++++ Page extract ++++

# paypal



## willis (Nov 12, 2002)

has any one had problems with paypal? i had an account with them with one e-mail address then tried to use them again with a new e-mail address. said my card was associated with another account. tried to change it like they said. i got nowhere. tried to call said were having unusually hi volume of calls, imagine that!
[email protected]


----------



## patcollins (Sep 29, 2001)

I changed email addresses on my paypal account with no problems. It did take it about a day or so for the changes to take.


----------



## HyperformRacing (Apr 28, 2005)

patcollins said:


> I changed email addresses on my paypal account with no problems. It did take it about a day or so for the changes to take.


same here... the change was immediate for me.

Hyperform Racing
www.Hyperform-Racing.com


----------



## Mr-Tamiya (Jan 24, 2002)

dont even get me started with paypal! Willis email me for more info, I was part of a huge class action lawsuit against paypal for a proble similar to yours except they locked both of my accounts when they saw i had 2 accounts with the same email and they had locked up like 1200.00 of my money when they did it. i didnt see my money for about a year and a half, plus in the class actrion suit I received another bit of money out of the almost one milion dollar class action suit for there business conduct.


----------



## Tres (May 10, 1999)

Calling them is a joke....hard enough to find a number for them...
They are very happy on the phone.....NOT!!!!

When everything is straight forward it works great, any deviation from norm and watch out...


----------



## Tres (May 10, 1999)

Mr-Tamiya: I was part of that suite also...

NEVER saw a dime


----------



## HyperformRacing (Apr 28, 2005)

Also when I did it, it wasn't an email change but I added an email address and then changed it to my primary. Hope that helps

That stinks you guys have paypal horror stories...

Hyperform Racing
www.Hyperform-Racing.com


----------



## hankster (Jan 1, 1998)

On the other hand I have done 100s of transactions with them with no problems at all.


----------



## guver (Jul 31, 2002)

I have been very pleased w/ paypal, but was on hold today for over 30 minutes. I hung up.


----------



## mcRacing (Sep 28, 2003)

they have been having problems with there server


----------



## Mr-Tamiya (Jan 24, 2002)

Tres said:


> Mr-Tamiya: I was part of that suite also...
> 
> NEVER saw a dime


Yeah it took for ever for me, and tons of paperwork but I did receive a check about 13 months later.


----------



## BDKesling (Sep 25, 2001)

I did the same as Hyperform and added an address, then switched it to my primary. No problems yet, although I'm at the end of my nonverified limit and I'll have to add a bank account soon.
Brian


----------



## Tres (May 10, 1999)

http://www.paypalsucks.com/


----------



## Mr-Tamiya (Jan 24, 2002)

hankster said:


> On the other hand I have done 100s of transactions with them with no problems at all.


Hank,
I had done thousands of transactions with them, At the time I was a Bronze power seller on E - Bay and a business account holder with paypal. The payment transactions were always fine, It was when you had a problem or had to deal with them directly, I had the business account that was specifically for my powerseller account, I went to open another personal account with paypal, and all was fine for a while, till I made it a premier account, thats when my accounts got locked, according to paypal you can have 1 personal and 1 business account, but not a premier and a business account so they locked them both holding my money for over a year and 1/2 and it wasnt like it was just 50.00 it was in the thousands. It was next to impossible to contact anyone and very rude and unfriendly un helpful people would "try" and help you, you would be on hold for ever! This was all before E - bay bought them, The seem a hair better now but not much, E- Bay is almost as bad when you need to contact them, Unless your a power seller, or had been with them for a long time you can forget about calling them too. So good luck with paypal, Bid pay is my new friend


----------

++++

Challenge 1:
Check each statement against the PayPal thread and answer yes or no, quoting the words of the thread that decide it.
(a) Mr-Tamiya says PayPal locked up about 1200.00 of his money.
(b) hankster reports running into problems with his PayPal transactions.
(c) guver was kept on hold for over 30 minutes and then hung up.
Challenge 2: Retype a passage of the PayPal thread word for word, starting at the words "has any one" and stopping after "calls, imagine that!".
Nothing in the material after this point matters for the work here.

++++ Provided data ++++

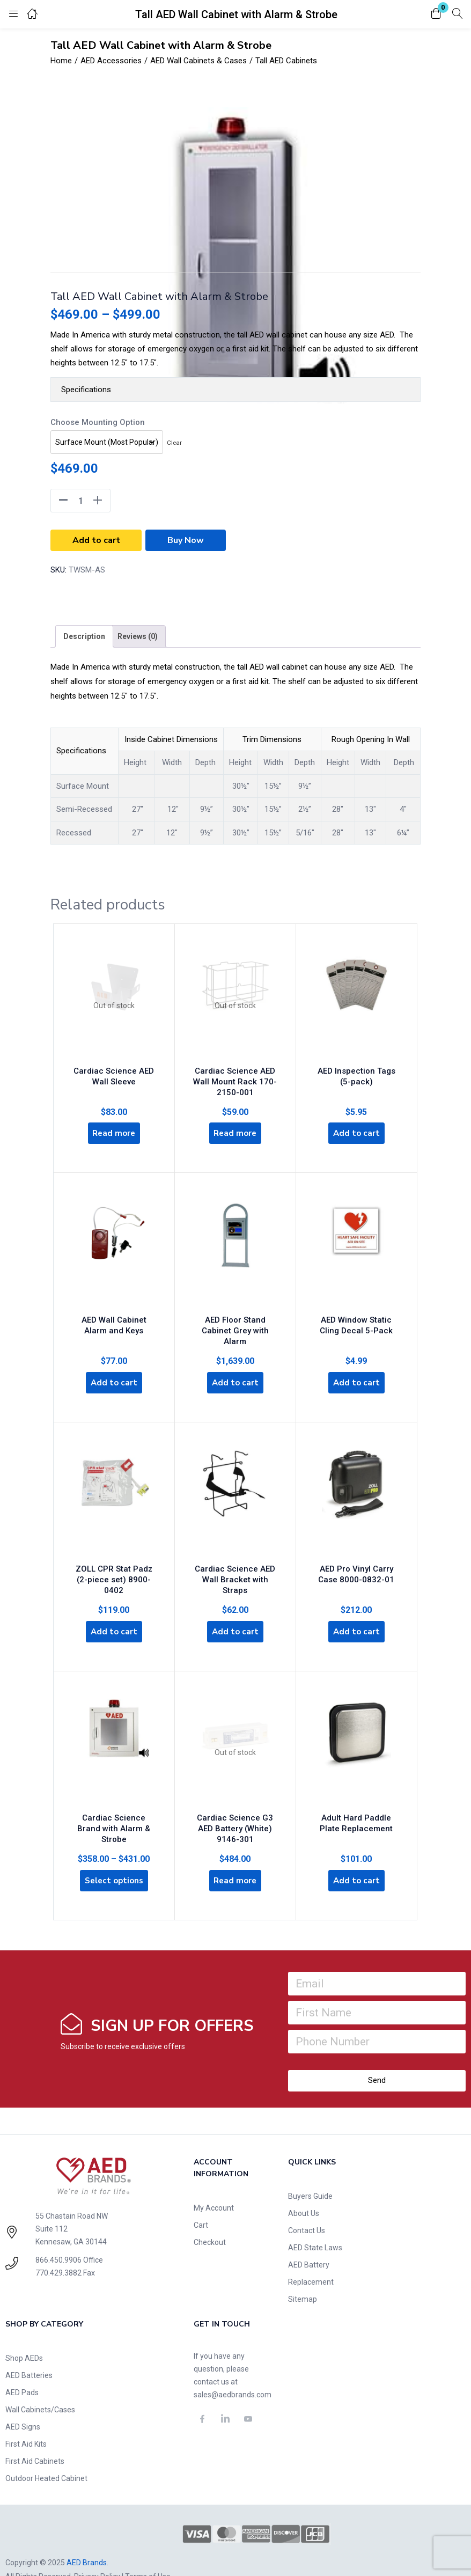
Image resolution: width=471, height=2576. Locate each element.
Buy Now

++++

Correct output 1:
(a) Yes: "they had locked up like 1200.00 of my money"
(b) No: "I have done 100s of transactions with them with no problems at all."
(c) Yes: "was on hold today for over 30 minutes. I hung up."

Correct output 2:
has any one had problems with paypal? i had an account with them with one e-mail address then tried to use them again with a new e-mail address. said my card was associated with another account. tried to change it like they said. i got nowhere. tried to call said were having unusually hi volume of calls, imagine that!